…と、今日はこんな感じの様子ではあったが。
この数日間、桃李と松嶋はずっとこんな感じの様子が続いている。
超お調子者の松嶋が桃李をからかったり、ちょっかいかけたり。
それに桃李が反応して、いじられていたり。
そして、極めつけは。
昼休みになると、教室を出て、二人でどこかへ行ってしまう。
二日に一回ぐらいのペースで。
これには、俺も驚いたぞ?
二人でどこかに行ってしまうんだもんな?
これはもう…仲良しすぎるだろ。
桃李に関しては、もう十二分に松嶋に心を開いている。
だって、松嶋と話すときは、どもっていない。
これが決定的だったりする。
…え?何?
俺よりも上?
何?その現実…。
現実は、厳しかった。
そんなことを悶々と頭の中で考えながら。
翌日になる。
今週も最後の日、金曜日。
「宿泊研修って月曜日?」
「それ、今更確認する?」
「だよなー?ただ言ってみただけ。すぐだな」
本日の朝練も終了して、着替えて咲哉と教室に向かう。
だらだらと喋りながら、歩いていた。
教室に到着し、後ろの入り口から入ろうとしたその時。
「な、な、夏輝、おはよ」
前の出入口から、桃李が出てきた。
何やら手に箱を持っている。
現在は、8時20分。
お、桃李。珍しい。遅刻してない。
「おぉ、おはよ。

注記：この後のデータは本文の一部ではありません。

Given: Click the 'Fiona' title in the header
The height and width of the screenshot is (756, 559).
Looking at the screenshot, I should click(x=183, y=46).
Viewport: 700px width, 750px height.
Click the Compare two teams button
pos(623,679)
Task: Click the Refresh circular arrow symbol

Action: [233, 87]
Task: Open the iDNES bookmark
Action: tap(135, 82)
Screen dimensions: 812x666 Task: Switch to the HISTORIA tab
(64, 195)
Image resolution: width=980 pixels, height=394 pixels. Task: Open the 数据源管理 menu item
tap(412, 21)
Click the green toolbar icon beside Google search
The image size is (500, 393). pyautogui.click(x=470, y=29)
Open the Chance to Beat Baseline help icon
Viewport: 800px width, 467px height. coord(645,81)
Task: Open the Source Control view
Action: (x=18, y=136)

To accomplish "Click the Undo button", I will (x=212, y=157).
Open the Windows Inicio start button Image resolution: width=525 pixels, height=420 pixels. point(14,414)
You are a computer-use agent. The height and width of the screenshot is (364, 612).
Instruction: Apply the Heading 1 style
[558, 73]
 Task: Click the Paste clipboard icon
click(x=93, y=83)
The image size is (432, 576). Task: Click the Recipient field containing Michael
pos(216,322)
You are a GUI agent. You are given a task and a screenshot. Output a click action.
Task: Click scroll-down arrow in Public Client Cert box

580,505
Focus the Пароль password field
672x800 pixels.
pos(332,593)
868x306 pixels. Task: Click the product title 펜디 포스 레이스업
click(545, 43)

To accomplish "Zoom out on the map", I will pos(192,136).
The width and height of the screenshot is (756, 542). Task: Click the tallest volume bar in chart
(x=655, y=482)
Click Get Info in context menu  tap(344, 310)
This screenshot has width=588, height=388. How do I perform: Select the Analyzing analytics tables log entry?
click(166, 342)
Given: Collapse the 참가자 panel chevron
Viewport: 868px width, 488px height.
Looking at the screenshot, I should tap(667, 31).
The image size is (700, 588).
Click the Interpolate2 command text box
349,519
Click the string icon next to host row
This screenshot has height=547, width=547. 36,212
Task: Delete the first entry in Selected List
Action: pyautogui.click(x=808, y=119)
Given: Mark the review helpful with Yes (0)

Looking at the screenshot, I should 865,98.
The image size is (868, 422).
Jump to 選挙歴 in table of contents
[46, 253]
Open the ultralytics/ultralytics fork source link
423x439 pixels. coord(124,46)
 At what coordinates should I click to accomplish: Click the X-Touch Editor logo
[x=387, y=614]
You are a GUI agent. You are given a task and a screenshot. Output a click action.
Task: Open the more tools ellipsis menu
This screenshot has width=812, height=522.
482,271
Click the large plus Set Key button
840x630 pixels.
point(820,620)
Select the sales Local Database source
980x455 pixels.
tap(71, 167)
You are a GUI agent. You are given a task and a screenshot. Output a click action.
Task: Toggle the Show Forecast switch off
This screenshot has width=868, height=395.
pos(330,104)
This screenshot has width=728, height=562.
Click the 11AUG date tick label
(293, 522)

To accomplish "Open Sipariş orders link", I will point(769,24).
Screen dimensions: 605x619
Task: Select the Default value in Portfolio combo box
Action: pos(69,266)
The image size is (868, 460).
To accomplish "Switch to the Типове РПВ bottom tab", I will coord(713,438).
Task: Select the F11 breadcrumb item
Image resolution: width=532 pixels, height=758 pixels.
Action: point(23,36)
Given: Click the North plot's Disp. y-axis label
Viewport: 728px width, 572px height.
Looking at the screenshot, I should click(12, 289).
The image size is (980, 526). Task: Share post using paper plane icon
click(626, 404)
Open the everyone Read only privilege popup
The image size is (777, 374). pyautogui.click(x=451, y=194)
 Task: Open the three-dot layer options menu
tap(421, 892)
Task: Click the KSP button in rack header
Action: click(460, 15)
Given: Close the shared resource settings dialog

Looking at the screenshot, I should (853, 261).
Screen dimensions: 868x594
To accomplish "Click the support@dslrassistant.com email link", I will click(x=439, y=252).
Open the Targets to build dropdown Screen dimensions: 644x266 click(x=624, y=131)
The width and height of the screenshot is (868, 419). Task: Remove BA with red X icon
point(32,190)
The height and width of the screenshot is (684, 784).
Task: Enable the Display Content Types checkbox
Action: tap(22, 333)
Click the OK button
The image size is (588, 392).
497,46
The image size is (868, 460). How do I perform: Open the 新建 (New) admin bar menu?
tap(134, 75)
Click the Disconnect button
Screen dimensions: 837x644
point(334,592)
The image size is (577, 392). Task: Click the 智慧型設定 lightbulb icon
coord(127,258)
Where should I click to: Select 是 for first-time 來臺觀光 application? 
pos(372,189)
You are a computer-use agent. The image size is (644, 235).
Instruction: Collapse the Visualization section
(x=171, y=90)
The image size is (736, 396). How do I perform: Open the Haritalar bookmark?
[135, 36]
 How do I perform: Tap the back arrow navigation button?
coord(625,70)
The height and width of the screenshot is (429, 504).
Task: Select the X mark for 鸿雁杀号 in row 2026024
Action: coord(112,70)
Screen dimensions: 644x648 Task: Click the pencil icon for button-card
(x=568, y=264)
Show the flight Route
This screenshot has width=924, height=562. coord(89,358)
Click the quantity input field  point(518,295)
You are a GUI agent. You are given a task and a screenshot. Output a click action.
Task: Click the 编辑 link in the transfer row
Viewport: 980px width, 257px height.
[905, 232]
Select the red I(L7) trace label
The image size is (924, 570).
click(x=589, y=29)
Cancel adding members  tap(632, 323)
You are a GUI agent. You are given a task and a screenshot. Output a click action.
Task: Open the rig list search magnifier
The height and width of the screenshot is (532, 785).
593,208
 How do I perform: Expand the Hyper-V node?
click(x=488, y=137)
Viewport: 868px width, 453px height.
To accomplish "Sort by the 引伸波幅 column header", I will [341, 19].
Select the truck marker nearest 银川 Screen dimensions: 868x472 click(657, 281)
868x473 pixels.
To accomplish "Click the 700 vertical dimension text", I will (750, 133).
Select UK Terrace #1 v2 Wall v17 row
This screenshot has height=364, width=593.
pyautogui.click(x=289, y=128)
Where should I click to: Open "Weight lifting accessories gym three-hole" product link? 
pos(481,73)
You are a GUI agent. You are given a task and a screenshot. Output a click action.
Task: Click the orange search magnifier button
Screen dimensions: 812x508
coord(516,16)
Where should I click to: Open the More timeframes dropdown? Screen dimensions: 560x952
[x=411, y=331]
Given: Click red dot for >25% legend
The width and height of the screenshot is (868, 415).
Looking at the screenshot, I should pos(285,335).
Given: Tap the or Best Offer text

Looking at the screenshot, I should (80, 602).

どこか行くのか?」
桃李は無言でうんうんと頷いている。
「昨日のセンパイのとこ…」
昨日のセンパイ?
…あ、高瀬のゴリラ?
「…は?何しに行くんだ?」
まさか、またいちゃもんつけられたとかじゃねえだろな。
だが、桃李が持っている箱を見て、大体察しがついた。
箱にはパンダフルのロゴが入っている。
お店で、品物をお持ち帰りする際に使用するやつ。
うちにもある。
「まさかそれ、お詫びの品か?」
またしても、桃李はうんうんと頷いた。
なるほど。
『明日お詫びの品をお持ちします』とは、そういうことか。
自分でパンを作って、高瀬にお詫びとして差し出すのか。
案外、律儀だな。
ちょっとびっくりした。
今までだったら、ただパニって、お詫びするとか、助言しない限りやらなかったのに。
「一緒に…着いていくか?」
別に、高瀬のゴリラの昼飯問題は、菜月の唐揚げ弁当で解決してんだぞ。
あんな最低ゴリラ野郎に、おまえの作った美味いパンをわざわざ食わしてやる必要はない。
と、思ったが。
せっかく作ってきたんだし。
桃李一人に、あの短気な高瀬のところへ行かせるのは、一抹の不安がある。
また怒らせやしないか。
そんな考えもあり、着いていこうかと思ったのだが。